Menurut Hadi Sutarno (65) salah satu tokoh masyarakat Desa Sruni, ada ratusan tenong yang dibawa warga dalam acara itu. Setiap kepala keluarga membawa tenong dengan mengisi berbagai jenis makanan khas desa setempat. Tradisi ini, sudah berlangsung turun temurun sejak nenek moyang, yang terus dilestarikan hingga sekarang.
Ratusan warga yang hadir di tempat pemakaman desa setempat tersebut, katanya, dengan tujuan untuk mendoakan kepada para leluhur dan sanak keluarganya yang telah meninggal dunia, agar diampuni dosa-dosanya dan mendapat tempat yang layak di sisi Tuhan Yang Maha Esa.
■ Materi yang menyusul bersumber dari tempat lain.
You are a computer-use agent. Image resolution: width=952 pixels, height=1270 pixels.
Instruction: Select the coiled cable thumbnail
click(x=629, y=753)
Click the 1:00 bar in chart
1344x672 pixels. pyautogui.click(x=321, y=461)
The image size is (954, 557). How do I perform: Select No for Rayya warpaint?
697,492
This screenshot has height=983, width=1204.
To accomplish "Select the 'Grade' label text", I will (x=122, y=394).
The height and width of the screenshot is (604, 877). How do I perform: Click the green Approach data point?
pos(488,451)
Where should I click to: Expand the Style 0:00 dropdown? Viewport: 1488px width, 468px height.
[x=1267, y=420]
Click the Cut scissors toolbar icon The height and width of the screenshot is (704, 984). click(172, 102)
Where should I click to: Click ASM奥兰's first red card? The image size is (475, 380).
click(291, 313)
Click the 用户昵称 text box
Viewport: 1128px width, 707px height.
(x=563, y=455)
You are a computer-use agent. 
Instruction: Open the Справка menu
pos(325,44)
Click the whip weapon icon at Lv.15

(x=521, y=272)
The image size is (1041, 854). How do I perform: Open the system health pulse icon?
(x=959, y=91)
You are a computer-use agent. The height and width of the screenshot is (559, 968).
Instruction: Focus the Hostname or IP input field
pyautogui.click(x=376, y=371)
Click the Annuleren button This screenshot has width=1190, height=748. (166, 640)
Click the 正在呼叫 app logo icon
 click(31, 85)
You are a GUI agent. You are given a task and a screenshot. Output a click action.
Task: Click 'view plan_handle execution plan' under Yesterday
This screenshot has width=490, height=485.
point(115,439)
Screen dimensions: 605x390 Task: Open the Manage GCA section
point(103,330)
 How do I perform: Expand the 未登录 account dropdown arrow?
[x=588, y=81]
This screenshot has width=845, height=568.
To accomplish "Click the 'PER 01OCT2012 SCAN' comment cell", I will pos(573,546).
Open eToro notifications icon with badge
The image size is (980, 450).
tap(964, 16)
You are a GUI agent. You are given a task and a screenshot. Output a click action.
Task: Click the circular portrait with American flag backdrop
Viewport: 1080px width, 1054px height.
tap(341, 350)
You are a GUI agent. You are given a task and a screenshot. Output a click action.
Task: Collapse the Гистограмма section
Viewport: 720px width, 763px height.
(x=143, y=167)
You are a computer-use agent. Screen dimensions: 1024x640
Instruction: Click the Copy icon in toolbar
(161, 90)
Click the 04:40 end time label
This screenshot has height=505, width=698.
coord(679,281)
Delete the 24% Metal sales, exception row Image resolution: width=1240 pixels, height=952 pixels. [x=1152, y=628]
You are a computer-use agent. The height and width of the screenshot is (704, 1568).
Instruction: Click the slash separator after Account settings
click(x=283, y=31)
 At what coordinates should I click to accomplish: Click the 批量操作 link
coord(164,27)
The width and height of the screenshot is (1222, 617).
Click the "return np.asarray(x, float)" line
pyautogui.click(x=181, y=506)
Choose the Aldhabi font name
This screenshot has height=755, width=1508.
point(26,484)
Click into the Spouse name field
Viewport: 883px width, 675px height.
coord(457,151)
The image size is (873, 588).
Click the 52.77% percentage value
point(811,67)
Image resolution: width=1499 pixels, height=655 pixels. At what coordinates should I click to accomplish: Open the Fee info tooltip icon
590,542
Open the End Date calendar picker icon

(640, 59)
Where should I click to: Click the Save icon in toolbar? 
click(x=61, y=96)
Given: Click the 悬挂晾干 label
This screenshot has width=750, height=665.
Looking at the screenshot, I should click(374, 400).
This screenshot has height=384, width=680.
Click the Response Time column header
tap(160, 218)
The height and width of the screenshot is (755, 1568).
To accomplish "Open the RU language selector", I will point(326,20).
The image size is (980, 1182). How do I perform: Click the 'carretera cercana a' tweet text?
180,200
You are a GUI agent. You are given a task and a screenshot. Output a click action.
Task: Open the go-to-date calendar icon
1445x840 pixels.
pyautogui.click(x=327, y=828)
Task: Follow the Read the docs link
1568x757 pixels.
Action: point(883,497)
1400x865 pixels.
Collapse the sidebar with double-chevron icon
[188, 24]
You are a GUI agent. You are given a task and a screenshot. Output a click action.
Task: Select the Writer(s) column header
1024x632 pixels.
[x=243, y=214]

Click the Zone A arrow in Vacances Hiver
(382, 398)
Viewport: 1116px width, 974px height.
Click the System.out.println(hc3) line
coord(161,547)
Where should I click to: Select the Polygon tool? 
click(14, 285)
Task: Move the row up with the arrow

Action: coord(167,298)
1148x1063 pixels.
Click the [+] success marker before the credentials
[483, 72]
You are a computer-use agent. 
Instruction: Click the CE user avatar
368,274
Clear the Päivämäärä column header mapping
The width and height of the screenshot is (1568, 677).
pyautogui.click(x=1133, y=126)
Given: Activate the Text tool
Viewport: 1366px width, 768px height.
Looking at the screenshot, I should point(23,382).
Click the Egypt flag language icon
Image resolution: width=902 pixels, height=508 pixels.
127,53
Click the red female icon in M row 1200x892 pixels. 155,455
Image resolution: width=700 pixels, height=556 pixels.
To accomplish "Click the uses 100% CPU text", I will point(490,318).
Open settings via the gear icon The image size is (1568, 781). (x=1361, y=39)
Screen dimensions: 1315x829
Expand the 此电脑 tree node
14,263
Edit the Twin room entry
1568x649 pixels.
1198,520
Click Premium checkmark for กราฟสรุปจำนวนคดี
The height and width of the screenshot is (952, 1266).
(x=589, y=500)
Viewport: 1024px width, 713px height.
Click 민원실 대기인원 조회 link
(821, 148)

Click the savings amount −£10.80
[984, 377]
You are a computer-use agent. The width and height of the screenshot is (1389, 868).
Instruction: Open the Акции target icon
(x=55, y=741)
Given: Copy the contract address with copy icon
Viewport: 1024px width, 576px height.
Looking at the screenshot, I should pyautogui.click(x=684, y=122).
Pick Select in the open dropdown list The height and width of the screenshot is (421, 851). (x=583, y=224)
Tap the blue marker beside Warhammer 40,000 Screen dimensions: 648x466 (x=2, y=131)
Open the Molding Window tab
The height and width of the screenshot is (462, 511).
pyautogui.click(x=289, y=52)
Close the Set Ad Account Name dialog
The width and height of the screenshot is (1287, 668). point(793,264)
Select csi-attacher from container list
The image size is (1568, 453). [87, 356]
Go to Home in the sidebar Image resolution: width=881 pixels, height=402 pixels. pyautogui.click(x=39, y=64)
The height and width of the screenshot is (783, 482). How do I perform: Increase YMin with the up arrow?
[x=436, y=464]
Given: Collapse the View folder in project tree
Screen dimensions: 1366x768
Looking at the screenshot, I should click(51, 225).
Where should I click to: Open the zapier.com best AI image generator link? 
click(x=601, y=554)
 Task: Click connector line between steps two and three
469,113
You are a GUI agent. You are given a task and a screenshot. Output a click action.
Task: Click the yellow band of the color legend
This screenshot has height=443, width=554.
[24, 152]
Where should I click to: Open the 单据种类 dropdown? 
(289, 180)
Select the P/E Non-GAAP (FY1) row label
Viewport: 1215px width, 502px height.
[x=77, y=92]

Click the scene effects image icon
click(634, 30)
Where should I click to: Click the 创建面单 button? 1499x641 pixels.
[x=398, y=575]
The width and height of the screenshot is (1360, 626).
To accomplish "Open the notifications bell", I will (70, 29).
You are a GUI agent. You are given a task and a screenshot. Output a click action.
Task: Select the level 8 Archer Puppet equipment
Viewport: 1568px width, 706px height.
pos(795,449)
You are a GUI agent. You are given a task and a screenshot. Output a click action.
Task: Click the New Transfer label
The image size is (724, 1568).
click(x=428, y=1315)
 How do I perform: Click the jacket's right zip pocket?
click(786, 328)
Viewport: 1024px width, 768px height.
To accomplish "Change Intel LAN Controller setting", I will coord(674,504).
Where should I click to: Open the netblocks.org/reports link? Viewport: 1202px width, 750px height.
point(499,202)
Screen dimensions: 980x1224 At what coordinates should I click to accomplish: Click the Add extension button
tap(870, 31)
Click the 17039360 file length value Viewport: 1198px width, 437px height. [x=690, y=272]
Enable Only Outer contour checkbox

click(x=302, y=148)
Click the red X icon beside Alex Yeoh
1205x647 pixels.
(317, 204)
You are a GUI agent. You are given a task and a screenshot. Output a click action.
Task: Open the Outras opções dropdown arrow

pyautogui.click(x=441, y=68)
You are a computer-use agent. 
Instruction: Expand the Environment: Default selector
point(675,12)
"Makanan yang dibawa dengan tempat tenong itu, sebagai bentuk syukur kepada Tuhan Yang Maha Esa atas rezeki yang telah dilimpahkan," kata Sutarno.
Menurutnya acara sadranan menjadi agenda tetap yang dilaksanakan setiap bulan Maulud (kalender Jawa), sehingga oleh warga biasa disebut "Muludan", yang dilaksanakan dalam rangka peringatan Maulid Nabi Muhammad SAW.
Pada acara sadranan tersebut, kata dia, diawali bersih-bersih tempat pemakaman desa setempat, dan kemudian baru digelar tradisi sadranan. Dalam tadisi ini, semua warga yang hadir melakukan doa bersama, dan makanan yang dibawa kemudian dimakan bersama-sama serta saling tukar makanan.
Zaeni seorang tokoh Agama Desa Sruni mengatakan upacara tradisi sadranan tersebut juga untuk mengingatkan warga kepada para leluhur yang telah meninggal dunia dan mendoakannya agar mendapat tempat yang layak di sisi Allah SWT.
"Jika warga ingat para leluhur, juga diharapkan makin meningkatkan ketaqwaan kita kepada Tuhan Yang Maha Esa," katanya.